WORKING DATA:
* * *

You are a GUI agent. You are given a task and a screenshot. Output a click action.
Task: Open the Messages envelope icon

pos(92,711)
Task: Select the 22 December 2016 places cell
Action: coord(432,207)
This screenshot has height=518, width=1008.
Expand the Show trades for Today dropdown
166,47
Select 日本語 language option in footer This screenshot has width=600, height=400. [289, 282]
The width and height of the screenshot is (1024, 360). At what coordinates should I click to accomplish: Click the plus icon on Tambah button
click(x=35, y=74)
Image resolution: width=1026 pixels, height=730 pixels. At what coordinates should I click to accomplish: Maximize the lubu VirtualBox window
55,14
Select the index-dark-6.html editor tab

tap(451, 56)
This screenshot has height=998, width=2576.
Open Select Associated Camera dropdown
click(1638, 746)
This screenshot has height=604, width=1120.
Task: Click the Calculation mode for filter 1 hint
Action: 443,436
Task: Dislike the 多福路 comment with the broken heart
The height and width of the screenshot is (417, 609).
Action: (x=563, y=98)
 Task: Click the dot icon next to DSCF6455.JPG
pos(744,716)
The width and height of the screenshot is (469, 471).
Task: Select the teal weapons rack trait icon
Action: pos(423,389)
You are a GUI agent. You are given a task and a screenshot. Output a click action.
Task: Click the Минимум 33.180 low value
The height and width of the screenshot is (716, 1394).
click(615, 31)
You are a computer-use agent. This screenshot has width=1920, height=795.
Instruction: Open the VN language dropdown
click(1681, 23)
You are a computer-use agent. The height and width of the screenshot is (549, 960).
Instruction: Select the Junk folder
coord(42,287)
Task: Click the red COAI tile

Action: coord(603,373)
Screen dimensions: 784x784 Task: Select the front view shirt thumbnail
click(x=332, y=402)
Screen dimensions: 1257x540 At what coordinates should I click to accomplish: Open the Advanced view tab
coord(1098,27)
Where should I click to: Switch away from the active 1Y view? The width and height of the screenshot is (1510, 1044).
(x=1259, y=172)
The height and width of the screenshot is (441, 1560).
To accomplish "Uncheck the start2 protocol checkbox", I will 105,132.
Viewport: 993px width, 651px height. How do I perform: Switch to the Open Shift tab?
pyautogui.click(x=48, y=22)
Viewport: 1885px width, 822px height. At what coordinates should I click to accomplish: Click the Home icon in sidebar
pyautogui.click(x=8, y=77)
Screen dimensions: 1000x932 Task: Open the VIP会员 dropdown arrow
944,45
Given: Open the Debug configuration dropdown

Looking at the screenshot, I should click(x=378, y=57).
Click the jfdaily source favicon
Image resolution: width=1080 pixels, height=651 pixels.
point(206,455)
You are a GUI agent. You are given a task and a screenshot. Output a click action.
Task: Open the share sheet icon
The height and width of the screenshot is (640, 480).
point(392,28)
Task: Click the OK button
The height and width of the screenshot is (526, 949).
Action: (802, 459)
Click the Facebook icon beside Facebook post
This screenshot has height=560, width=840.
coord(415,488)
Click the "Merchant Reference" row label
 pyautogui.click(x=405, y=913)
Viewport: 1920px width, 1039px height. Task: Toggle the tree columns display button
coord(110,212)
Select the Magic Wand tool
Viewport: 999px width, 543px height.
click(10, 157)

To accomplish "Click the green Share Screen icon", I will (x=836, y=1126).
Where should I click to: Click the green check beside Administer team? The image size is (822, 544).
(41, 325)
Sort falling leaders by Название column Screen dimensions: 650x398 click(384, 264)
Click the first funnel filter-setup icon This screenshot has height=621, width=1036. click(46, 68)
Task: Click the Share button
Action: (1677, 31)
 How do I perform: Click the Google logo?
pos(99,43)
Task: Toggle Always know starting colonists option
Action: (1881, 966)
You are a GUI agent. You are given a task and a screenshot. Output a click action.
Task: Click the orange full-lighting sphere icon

* * *

THE TASK: Reproduce the listing above exactly.

ANSWER TO THIS PROBLEM:
You are a GUI agent. You are given a task and a screenshot. Output a click action.
Task: Open the Messages envelope icon

pos(92,711)
Task: Select the 22 December 2016 places cell
Action: coord(432,207)
This screenshot has height=518, width=1008.
Expand the Show trades for Today dropdown
166,47
Select 日本語 language option in footer This screenshot has width=600, height=400. [289, 282]
The width and height of the screenshot is (1024, 360). At what coordinates should I click to accomplish: Click the plus icon on Tambah button
click(x=35, y=74)
Image resolution: width=1026 pixels, height=730 pixels. At what coordinates should I click to accomplish: Maximize the lubu VirtualBox window
55,14
Select the index-dark-6.html editor tab

tap(451, 56)
This screenshot has height=998, width=2576.
Open Select Associated Camera dropdown
click(1638, 746)
This screenshot has height=604, width=1120.
Task: Click the Calculation mode for filter 1 hint
Action: 443,436
Task: Dislike the 多福路 comment with the broken heart
The height and width of the screenshot is (417, 609).
Action: (x=563, y=98)
 Task: Click the dot icon next to DSCF6455.JPG
pos(744,716)
The width and height of the screenshot is (469, 471).
Task: Select the teal weapons rack trait icon
Action: pos(423,389)
You are a GUI agent. You are given a task and a screenshot. Output a click action.
Task: Click the Минимум 33.180 low value
The height and width of the screenshot is (716, 1394).
click(615, 31)
You are a computer-use agent. This screenshot has width=1920, height=795.
Instruction: Open the VN language dropdown
click(1681, 23)
You are a computer-use agent. The height and width of the screenshot is (549, 960).
Instruction: Select the Junk folder
coord(42,287)
Task: Click the red COAI tile

Action: coord(603,373)
Screen dimensions: 784x784 Task: Select the front view shirt thumbnail
click(x=332, y=402)
Screen dimensions: 1257x540 At what coordinates should I click to accomplish: Open the Advanced view tab
coord(1098,27)
Where should I click to: Switch away from the active 1Y view? The width and height of the screenshot is (1510, 1044).
(x=1259, y=172)
The height and width of the screenshot is (441, 1560).
To accomplish "Uncheck the start2 protocol checkbox", I will 105,132.
Viewport: 993px width, 651px height. How do I perform: Switch to the Open Shift tab?
pyautogui.click(x=48, y=22)
Viewport: 1885px width, 822px height. At what coordinates should I click to accomplish: Click the Home icon in sidebar
pyautogui.click(x=8, y=77)
Screen dimensions: 1000x932 Task: Open the VIP会员 dropdown arrow
944,45
Given: Open the Debug configuration dropdown

Looking at the screenshot, I should click(x=378, y=57).
Click the jfdaily source favicon
Image resolution: width=1080 pixels, height=651 pixels.
point(206,455)
You are a GUI agent. You are given a task and a screenshot. Output a click action.
Task: Open the share sheet icon
The height and width of the screenshot is (640, 480).
point(392,28)
Task: Click the OK button
The height and width of the screenshot is (526, 949).
Action: (802, 459)
Click the Facebook icon beside Facebook post
This screenshot has height=560, width=840.
coord(415,488)
Click the "Merchant Reference" row label
 pyautogui.click(x=405, y=913)
Viewport: 1920px width, 1039px height. Task: Toggle the tree columns display button
coord(110,212)
Select the Magic Wand tool
Viewport: 999px width, 543px height.
click(10, 157)

To accomplish "Click the green Share Screen icon", I will (x=836, y=1126).
Where should I click to: Click the green check beside Administer team? The image size is (822, 544).
(41, 325)
Sort falling leaders by Название column Screen dimensions: 650x398 click(384, 264)
Click the first funnel filter-setup icon This screenshot has height=621, width=1036. click(46, 68)
Task: Click the Share button
Action: (1677, 31)
 How do I perform: Click the Google logo?
pos(99,43)
Task: Toggle Always know starting colonists option
Action: (1881, 966)
You are a GUI agent. You are given a task and a screenshot. Output a click action.
Task: Click the orange full-lighting sphere icon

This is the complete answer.